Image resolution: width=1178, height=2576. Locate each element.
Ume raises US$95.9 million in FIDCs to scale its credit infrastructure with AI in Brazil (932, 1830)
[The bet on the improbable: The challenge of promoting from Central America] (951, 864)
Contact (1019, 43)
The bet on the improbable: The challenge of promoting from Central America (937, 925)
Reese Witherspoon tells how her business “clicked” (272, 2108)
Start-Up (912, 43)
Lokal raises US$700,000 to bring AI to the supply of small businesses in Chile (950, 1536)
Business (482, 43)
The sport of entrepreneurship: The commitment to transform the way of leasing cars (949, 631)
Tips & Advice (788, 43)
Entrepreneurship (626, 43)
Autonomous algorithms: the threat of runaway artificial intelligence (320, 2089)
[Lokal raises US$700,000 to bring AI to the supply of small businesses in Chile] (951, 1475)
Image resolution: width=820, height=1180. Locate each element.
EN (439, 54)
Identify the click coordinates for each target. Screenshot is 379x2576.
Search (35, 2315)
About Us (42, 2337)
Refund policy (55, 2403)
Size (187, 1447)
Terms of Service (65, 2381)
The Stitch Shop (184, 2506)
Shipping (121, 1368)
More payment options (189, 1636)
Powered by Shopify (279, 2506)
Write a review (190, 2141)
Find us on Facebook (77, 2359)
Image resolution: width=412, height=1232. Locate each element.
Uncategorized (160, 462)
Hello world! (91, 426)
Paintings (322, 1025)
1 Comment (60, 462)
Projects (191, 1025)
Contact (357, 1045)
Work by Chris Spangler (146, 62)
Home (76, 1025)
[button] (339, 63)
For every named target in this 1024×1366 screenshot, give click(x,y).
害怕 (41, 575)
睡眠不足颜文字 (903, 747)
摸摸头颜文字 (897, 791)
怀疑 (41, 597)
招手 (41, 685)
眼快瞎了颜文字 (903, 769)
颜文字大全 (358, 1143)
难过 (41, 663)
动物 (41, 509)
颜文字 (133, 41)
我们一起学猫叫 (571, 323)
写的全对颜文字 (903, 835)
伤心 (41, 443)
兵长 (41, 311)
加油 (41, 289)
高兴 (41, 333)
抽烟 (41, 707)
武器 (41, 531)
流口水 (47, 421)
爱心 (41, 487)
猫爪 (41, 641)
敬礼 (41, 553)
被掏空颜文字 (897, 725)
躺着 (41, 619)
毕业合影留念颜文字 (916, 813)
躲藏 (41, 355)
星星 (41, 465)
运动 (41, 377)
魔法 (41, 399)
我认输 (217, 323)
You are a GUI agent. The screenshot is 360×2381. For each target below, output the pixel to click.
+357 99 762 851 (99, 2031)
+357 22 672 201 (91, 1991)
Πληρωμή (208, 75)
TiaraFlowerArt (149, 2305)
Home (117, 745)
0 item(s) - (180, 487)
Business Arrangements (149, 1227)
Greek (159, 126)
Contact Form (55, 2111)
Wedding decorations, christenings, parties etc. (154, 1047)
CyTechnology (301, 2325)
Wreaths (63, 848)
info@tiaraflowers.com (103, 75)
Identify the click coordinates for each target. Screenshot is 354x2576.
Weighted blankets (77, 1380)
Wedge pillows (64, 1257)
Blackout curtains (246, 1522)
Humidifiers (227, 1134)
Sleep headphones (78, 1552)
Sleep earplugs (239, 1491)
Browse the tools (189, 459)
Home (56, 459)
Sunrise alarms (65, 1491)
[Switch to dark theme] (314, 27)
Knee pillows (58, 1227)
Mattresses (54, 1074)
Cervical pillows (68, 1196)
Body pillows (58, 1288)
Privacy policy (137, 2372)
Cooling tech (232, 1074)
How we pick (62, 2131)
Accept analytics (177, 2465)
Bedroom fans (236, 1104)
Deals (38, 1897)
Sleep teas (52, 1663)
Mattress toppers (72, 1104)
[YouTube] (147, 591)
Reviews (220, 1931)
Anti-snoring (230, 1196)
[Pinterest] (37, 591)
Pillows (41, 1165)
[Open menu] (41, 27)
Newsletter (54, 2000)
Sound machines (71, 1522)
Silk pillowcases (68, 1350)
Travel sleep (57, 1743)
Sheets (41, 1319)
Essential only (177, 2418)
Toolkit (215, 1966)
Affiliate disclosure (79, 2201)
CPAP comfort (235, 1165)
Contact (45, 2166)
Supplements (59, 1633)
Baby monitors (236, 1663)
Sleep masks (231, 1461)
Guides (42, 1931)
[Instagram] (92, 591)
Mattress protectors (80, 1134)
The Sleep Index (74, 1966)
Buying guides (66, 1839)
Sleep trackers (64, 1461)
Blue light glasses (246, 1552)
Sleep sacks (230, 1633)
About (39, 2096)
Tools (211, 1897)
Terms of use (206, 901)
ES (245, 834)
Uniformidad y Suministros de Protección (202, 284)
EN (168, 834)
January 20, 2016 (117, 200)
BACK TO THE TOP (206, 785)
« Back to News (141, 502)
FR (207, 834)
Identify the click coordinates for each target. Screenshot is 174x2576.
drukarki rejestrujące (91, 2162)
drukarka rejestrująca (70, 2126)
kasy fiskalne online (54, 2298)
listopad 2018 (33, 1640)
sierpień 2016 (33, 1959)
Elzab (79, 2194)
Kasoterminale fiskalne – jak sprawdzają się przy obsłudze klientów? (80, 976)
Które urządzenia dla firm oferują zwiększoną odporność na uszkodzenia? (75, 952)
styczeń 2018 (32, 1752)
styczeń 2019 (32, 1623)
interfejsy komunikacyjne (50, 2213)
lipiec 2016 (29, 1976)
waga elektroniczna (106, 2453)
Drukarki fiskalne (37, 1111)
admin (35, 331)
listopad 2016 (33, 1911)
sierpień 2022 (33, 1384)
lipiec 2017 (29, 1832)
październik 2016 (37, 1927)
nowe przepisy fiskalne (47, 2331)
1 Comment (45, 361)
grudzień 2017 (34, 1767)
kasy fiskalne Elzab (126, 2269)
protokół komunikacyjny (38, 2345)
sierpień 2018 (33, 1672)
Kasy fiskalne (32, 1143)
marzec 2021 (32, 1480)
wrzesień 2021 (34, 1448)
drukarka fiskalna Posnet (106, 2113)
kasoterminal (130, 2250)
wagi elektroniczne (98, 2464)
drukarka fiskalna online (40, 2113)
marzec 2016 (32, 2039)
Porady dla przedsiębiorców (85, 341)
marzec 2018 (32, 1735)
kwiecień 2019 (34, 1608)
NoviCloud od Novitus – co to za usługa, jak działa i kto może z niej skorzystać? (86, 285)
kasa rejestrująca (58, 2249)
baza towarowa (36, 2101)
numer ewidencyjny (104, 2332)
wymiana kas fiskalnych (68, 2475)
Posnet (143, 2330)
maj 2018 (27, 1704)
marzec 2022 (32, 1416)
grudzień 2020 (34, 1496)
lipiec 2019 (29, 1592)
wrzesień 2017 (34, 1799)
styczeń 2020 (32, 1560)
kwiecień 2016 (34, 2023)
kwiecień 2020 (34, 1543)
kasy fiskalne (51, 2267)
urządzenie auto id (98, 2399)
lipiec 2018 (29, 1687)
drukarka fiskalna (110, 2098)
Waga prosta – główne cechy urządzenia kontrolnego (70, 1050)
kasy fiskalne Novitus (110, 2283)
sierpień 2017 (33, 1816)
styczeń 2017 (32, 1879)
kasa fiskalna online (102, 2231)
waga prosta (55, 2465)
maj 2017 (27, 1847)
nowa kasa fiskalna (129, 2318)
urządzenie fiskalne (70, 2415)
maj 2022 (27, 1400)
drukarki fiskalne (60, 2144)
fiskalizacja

◇ ◇ ◇ ◇ ◇ ◇ ◇

**Exercise instructions**
Each line above where the word "resolution" occurs should be returned in full.

**Written reply**
Image resolution: width=1178, height=2576. Locate each element.
Image resolution: width=820, height=1180. Locate each element.
Image resolution: width=412, height=1232. Locate each element.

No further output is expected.